Este procedimento é adotado por causa de características peculiares de felinos domésticos, principalmente, os de vida livre, que se desenvolvem distantes do convívio humano e acabam mantendo o comportamento feral, não permitindo serem tocados facilmente.
“Além disso, não toleram artefatos presos ao corpo como brincos ou colares, o que pode levar à mutilação durante as tentativas de remoção dos objetos. Ainda por causa da dificuldade de serem acessados na forma de criação em liberdade, o uso de microchips também não se torna viável para permitir a leitura do equipamento digital. Tatuagens, por exemplo, só seriam viáveis em áreas sem pelagem, o que praticamente não há nesta espécie. Então, a única forma adotada, convencionalmente, é a marcação reta da pontinha da orelha, que é feita pelo médico-veterinário com o animal ainda sob anestesia, no momento da cirurgia de castração”, enfatiza Evelynne.
Alessandra salienta ainda que a identificação deve ser realizada por meio de um corte reto, removendo somente a ponta da orelha dos felinos domésticos. “Após cicatrizada, essa marcação não causa dor e nem desconforto ao animal, nem compromete seus sentidos”.
Política pública
Lei em vários países, o método CED permite que caninos e felinos atinjam suas expectativas de vida em liberdade sem se reproduzir. “É política pública em apoio à Saúde Única e importante protocolo no manejo populacional destas espécies no meio urbano. Sendo integrada à política de reconhecimento de caninos e felinos comunitários, principalmente, previne a aglomeração e a acumulação animal em diversas situações que configuram uma falsa sensação de proteção”, afirma a conselheira do CFMV.
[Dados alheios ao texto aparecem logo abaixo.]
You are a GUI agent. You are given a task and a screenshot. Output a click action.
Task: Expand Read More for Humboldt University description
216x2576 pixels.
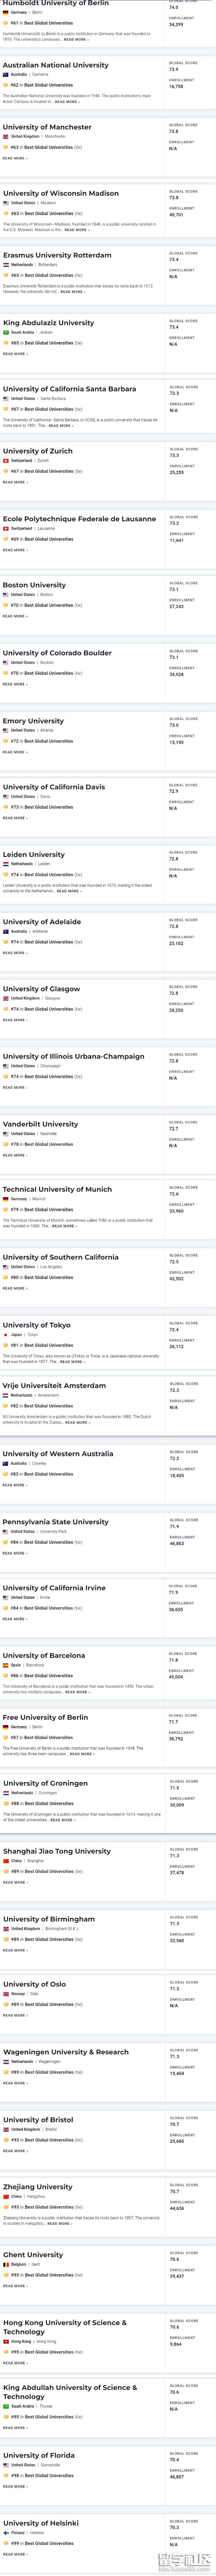pos(76,39)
Evelynne ressalta, ainda, que a questão dos caninos e felinos domésticos nos centros urbanos precisa ser resolvida com políticas públicas consideradas básicas, sendo três prioritárias: política pública de investimento em castração; política de posse/guarda responsável; e política de educação ambiental. “Na sequência, vem a integração às políticas públicas de reconhecimento ao método CED e aos caninos e felinos comunitários. Fechando o pacote, o instrumento punitivo do cidadão nos casos de maus–tratos.”
Segurança jurídica
Embora seja uma recomendação descrita em protocolo internacional, no Brasil, o método ainda era visto como mutilação, por isso a manifestação técnica do CFMV ao publicar a Resolução nº 1.595/2024 traz segurança jurídica aos médicos-veterinários que trabalham com o método CED e precisam marcar os felinos castrados quando da devolução dos animais ao meio ambiente.
A conselheira do CFMV destaca que o universo legislativo é dinâmico e a chamada Lei Sansão foi fortalecida no País, ampliando a pena de cadeia para maus-tratos, com reclusão de até cinco anos, deste modo, a atualização da resolução demonstra atenção e garantias ao exercício profissional de médicos-veterinários no Brasil.
“É importante lembrar que os médicos-veterinários interessados em trabalhar com o método CED devem aprimorar as técnicas cirúrgicas tanto para a ovariosalpingohisterectomia (OVH), que deve ser minimamente invasiva, quanto para o corte reto da ponta da orelha, que deve ser limitado a extremidade do terço distal”, alerta Evelynne.
A coordenadora técnica do CRMV-SP destaca que os protocolos internacionais (World Animal Protection) orientam que a marcação deve ser realizada de forma a remover a ponta da orelha do animal. “E desaconselha a realizar o picote na lateral da orelha, pois poderá ser confundido com cicatrizes provocadas por outros ferimentos, como em caso de brigas entre animais”, conclui Alessandra.